What to work on: Update the material below by replacing every "image size" with "image dimensions" and leaving everything else unchanged. Leave the pictures out of your answer.

Data shown:

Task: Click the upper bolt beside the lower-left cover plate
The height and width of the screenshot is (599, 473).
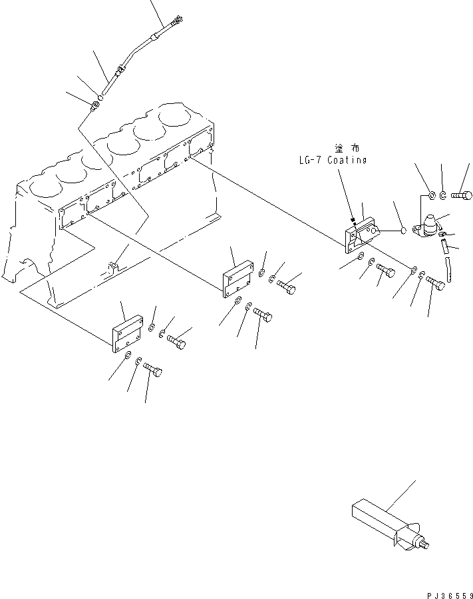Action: pyautogui.click(x=176, y=342)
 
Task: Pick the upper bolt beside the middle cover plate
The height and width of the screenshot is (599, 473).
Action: pyautogui.click(x=287, y=288)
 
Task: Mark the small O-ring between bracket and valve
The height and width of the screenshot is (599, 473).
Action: pyautogui.click(x=402, y=231)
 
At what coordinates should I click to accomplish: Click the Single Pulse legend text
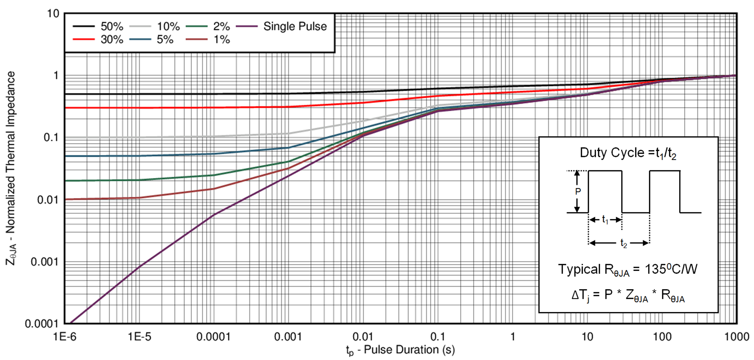[295, 26]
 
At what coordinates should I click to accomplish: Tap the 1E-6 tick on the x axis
[65, 337]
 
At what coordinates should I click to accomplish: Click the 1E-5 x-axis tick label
[139, 337]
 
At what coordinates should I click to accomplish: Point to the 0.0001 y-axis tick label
[42, 324]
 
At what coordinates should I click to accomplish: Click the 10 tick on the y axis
[53, 13]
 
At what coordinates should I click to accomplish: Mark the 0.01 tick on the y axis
[48, 200]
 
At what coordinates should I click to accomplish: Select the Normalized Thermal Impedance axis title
[11, 168]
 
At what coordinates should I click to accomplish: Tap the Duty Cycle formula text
[628, 153]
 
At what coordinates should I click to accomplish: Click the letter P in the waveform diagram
[578, 191]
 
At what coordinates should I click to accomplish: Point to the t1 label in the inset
[605, 220]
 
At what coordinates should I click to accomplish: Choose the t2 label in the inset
[623, 243]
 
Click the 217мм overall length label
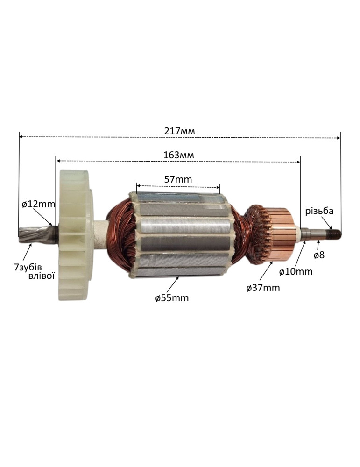click(x=179, y=131)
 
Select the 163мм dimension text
click(x=179, y=155)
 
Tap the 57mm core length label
click(x=178, y=179)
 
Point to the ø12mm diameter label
click(x=38, y=204)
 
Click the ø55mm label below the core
click(x=172, y=297)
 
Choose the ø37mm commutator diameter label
click(x=263, y=288)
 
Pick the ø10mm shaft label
click(x=296, y=271)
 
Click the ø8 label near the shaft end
click(x=319, y=255)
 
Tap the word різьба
click(x=319, y=211)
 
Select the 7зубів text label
click(x=28, y=267)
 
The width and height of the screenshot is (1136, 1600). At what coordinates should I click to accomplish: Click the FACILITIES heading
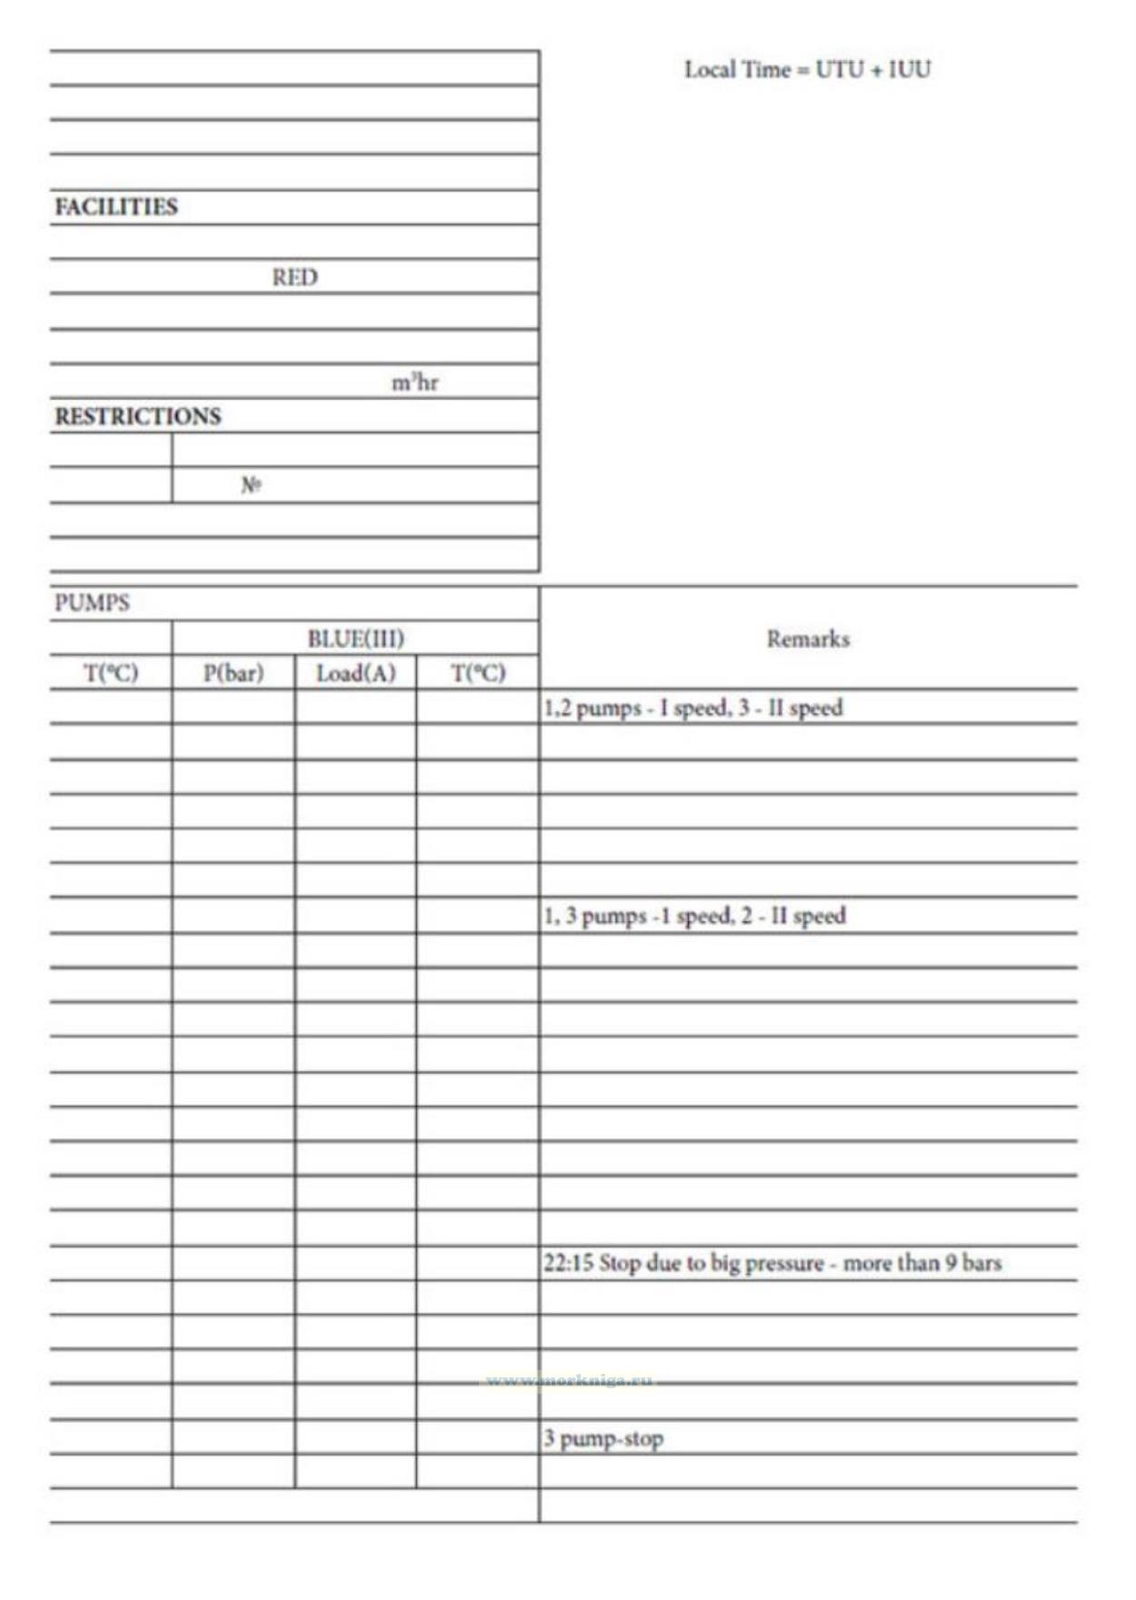(116, 206)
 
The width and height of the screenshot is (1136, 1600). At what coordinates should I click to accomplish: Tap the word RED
(294, 277)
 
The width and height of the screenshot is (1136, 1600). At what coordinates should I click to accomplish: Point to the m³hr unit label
(414, 383)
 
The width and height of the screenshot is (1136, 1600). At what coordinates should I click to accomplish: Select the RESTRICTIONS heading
(137, 416)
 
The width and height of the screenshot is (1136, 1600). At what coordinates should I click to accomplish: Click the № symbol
(251, 485)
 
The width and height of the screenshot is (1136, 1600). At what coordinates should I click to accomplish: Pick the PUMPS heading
(92, 603)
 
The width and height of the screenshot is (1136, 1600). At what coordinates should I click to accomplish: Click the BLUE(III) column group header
(355, 639)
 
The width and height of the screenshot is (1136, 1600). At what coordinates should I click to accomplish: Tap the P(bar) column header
(233, 673)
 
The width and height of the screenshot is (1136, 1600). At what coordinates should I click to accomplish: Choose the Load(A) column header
(355, 673)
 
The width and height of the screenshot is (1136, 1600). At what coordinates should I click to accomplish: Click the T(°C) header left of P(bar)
(111, 673)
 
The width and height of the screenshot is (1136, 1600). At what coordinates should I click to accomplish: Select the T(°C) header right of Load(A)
(478, 673)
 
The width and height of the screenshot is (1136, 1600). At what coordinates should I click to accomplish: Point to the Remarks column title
(808, 639)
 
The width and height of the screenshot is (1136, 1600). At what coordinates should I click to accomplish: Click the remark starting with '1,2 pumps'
(693, 708)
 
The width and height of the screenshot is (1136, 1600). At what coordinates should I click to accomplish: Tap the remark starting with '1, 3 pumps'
(694, 916)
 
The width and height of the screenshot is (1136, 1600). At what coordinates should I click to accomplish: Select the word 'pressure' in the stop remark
(783, 1264)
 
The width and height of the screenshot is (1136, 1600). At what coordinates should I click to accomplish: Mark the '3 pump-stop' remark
(603, 1438)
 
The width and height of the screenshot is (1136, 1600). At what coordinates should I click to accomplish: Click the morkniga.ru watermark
(570, 1381)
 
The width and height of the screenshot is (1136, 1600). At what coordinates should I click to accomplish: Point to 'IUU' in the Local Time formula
(909, 70)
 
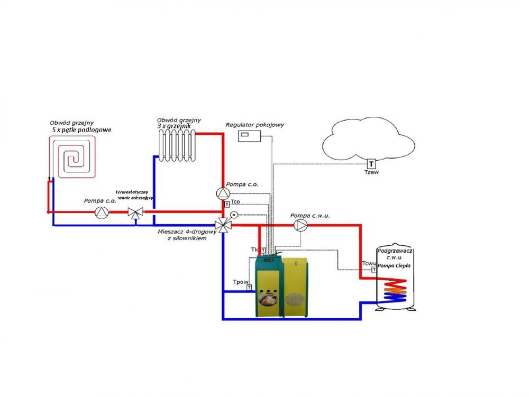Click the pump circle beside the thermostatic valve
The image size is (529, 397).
click(101, 213)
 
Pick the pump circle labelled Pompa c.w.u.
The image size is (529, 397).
click(301, 225)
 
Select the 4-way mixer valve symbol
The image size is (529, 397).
click(224, 225)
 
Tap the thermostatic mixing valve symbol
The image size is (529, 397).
click(136, 213)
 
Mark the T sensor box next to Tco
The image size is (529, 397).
click(227, 204)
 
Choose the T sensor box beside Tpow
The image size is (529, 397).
click(248, 288)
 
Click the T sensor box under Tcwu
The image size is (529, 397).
click(373, 270)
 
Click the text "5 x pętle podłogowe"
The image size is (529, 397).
click(82, 130)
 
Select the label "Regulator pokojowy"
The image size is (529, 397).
click(255, 125)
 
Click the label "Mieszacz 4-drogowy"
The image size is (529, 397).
click(183, 232)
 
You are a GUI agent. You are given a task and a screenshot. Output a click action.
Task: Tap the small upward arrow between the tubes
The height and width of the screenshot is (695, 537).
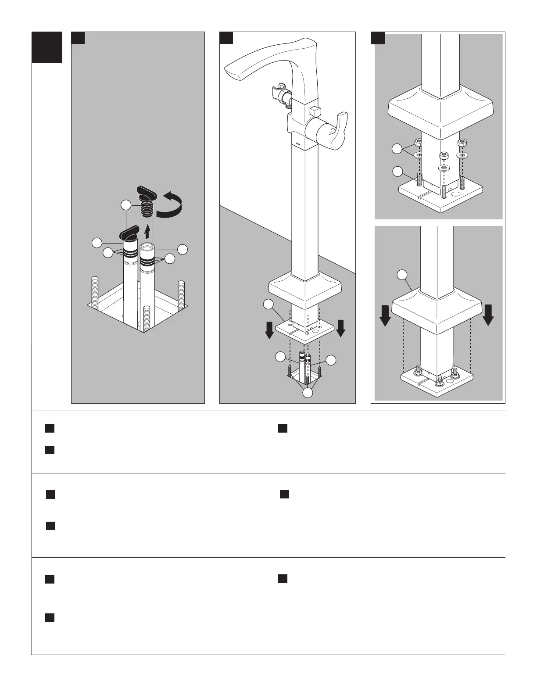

Completed exercise:
Task: Click the upper bolt beside the lower-left cover plate
The height and width of the screenshot is (599, 473).
Action: pyautogui.click(x=176, y=342)
 
Task: Pick the upper bolt beside the middle cover plate
The height and width of the screenshot is (599, 473).
Action: pyautogui.click(x=287, y=288)
 
Task: Mark the small O-ring between bracket and valve
The height and width of the screenshot is (599, 473).
Action: pyautogui.click(x=402, y=231)
 
At what coordinates should I click to accomplish: Click the Single Pulse legend text
[295, 26]
 
At what coordinates should I click to accomplish: Tap the 1E-6 tick on the x axis
[65, 337]
 
At what coordinates should I click to accomplish: Click the 1E-5 x-axis tick label
[139, 337]
 
At what coordinates should I click to accomplish: Point to the 0.0001 y-axis tick label
[42, 324]
 
At what coordinates should I click to accomplish: Click the 10 tick on the y axis
[53, 13]
 
At what coordinates should I click to accomplish: Mark the 0.01 tick on the y axis
[48, 200]
 
At what coordinates should I click to accomplish: Select the Normalized Thermal Impedance axis title
[11, 168]
 
At what coordinates should I click to accomplish: Tap the Duty Cycle formula text
[628, 153]
 
At what coordinates should I click to accomplish: Click the letter P in the waveform diagram
[578, 191]
 
At what coordinates should I click to accomplish: Point to the t1 label in the inset
[605, 220]
 
At what coordinates should I click to accomplish: Choose the t2 label in the inset
[623, 243]
 
Click the 217мм overall length label
click(x=179, y=131)
 
Select the 163мм dimension text
click(x=179, y=155)
 
Tap the 57mm core length label
click(x=178, y=179)
 
Point to the ø12mm diameter label
click(x=38, y=204)
 
Click the ø55mm label below the core
click(x=172, y=297)
 
Choose the ø37mm commutator diameter label
click(x=263, y=288)
 
Pick the ø10mm shaft label
click(x=296, y=271)
 
Click the ø8 label near the shaft end
click(x=319, y=255)
 
Tap the word різьба
click(x=319, y=211)
 
Select the 7зубів text label
click(x=28, y=267)
 
The width and height of the screenshot is (1136, 1600). At what coordinates should I click to accomplish: Click the FACILITIES heading
(116, 206)
 
The width and height of the screenshot is (1136, 1600). At what coordinates should I click to accomplish: Tap the word RED
(294, 277)
 
The width and height of the screenshot is (1136, 1600). At what coordinates should I click to accomplish: Point to the m³hr unit label
(414, 383)
 
The width and height of the screenshot is (1136, 1600). At what coordinates should I click to accomplish: Select the RESTRICTIONS heading
(137, 416)
 
The width and height of the screenshot is (1136, 1600). At what coordinates should I click to accomplish: Click the № symbol
(251, 485)
 
The width and height of the screenshot is (1136, 1600). At what coordinates should I click to accomplish: Pick the PUMPS heading
(92, 603)
 
The width and height of the screenshot is (1136, 1600). At what coordinates should I click to accomplish: Click the BLUE(III) column group header
(355, 639)
 
The width and height of the screenshot is (1136, 1600). At what coordinates should I click to accomplish: Tap the P(bar) column header
(233, 673)
 
The width and height of the screenshot is (1136, 1600). At what coordinates should I click to accomplish: Choose the Load(A) column header
(355, 673)
 
The width and height of the screenshot is (1136, 1600). At what coordinates should I click to accomplish: Click the T(°C) header left of P(bar)
(111, 673)
 
The width and height of the screenshot is (1136, 1600). At what coordinates should I click to accomplish: Select the T(°C) header right of Load(A)
(478, 673)
 
The width and height of the screenshot is (1136, 1600). At what coordinates should I click to accomplish: Point to the Remarks column title
(808, 639)
 
The width and height of the screenshot is (1136, 1600). At what coordinates should I click to accomplish: Click the remark starting with '1,2 pumps'
(693, 708)
 
The width and height of the screenshot is (1136, 1600). At what coordinates should I click to accomplish: Tap the remark starting with '1, 3 pumps'
(694, 916)
 
The width and height of the screenshot is (1136, 1600). At what coordinates should I click to accomplish: Select the word 'pressure' in the stop remark
(783, 1264)
 
The width and height of the screenshot is (1136, 1600). At what coordinates should I click to accomplish: Mark the '3 pump-stop' remark
(603, 1438)
 
The width and height of the screenshot is (1136, 1600). At what coordinates should I click to accomplish: Click the morkniga.ru watermark
(570, 1381)
 
The width and height of the screenshot is (1136, 1600). At what coordinates should I click to accomplish: Point to 'IUU' in the Local Time formula
(909, 70)
 
Click the pump circle beside the thermostatic valve
The image dimensions is (529, 397).
click(101, 213)
 
Pick the pump circle labelled Pompa c.w.u.
The image dimensions is (529, 397).
click(301, 225)
 
Select the 4-way mixer valve symbol
The image dimensions is (529, 397).
click(224, 225)
 
Tap the thermostatic mixing valve symbol
The image dimensions is (529, 397).
click(136, 213)
 
Mark the T sensor box next to Tco
The image dimensions is (529, 397).
click(227, 204)
 
Choose the T sensor box beside Tpow
The image dimensions is (529, 397).
click(248, 288)
 
Click the T sensor box under Tcwu
The image dimensions is (529, 397).
click(373, 270)
 
Click the text "5 x pętle podłogowe"
The image dimensions is (529, 397).
click(82, 130)
 
Select the label "Regulator pokojowy"
The image dimensions is (529, 397).
click(255, 125)
 
Click the label "Mieszacz 4-drogowy"
The image dimensions is (529, 397).
click(183, 232)
 
You are a GUI agent. You are given a task and a screenshot. Output a click action.
Task: Tap the small upward arrow between the tubes
The height and width of the screenshot is (695, 537).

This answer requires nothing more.